Anton Rodgers credited as playing...
George Berenson
- George Berenson: [George just found out that his South African contact is a Russian spy] Oh my God... what have I done?
- Sir Nigel Irvine: You've betrayed your country. You've passed on untold numbers of military secrets to Moscow, and endangered the lives of British men and women. And I'd say you've weakened NATO. Perhaps irretrievably.
- George Berenson: Oh my God...
- Sir Nigel Irvine: Just you, and your schoolboy politics, and your idiotically conceited faith in your own importance.
- [pause]
- Sir Nigel Irvine: Now some of our more muscular colleagues would like to lock you in a cell and go to work on you with a carving knife and a pair of pliers. The rest would like to feed you to the newspapers and throw whatever's left into prison for 20 years. It's a tricky choice.
- [Smiles ever so slightly, pauses]
- Sir Nigel Irvine: However, this is what you will do. You shall resume your special relationship with Moscow, but this time I will be supplying the papers. Do you understand?
- [George nods]
- Sir Nigel Irvine: And later, when you are finished, we will decide what to do with you.
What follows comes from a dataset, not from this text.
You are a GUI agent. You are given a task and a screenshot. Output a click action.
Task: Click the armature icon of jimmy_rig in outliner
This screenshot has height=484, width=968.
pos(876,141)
- George Berenson: [very shakily] I'm very grateful, Nigel.
- Sir Nigel Irvine: Hello, George. Had a good holiday? Not missing anything, are you?
- [lays out George's stolen diamonds]
- Sir Nigel Irvine: These are yours, I believe. But these, beyond a doubt...
- [lays out the stolen NATO documents]
- Sir Nigel Irvine: Never were.
- George Berenson: I don't suppose there's very much I can say, is there?
- Sir Nigel Irvine: I don't know. Try me.
- George Berenson: All right. Well, for years now I have adopted the attitude that there was only one struggle on the planet worth a damn: the fight against world communism. And, it has long seemed to me ridiculous that the most committed anti-Communists in the Southern Hemisphere, the South Africans, should be excluded from NATO planning merely because of some... unfashionable domestic attitudes.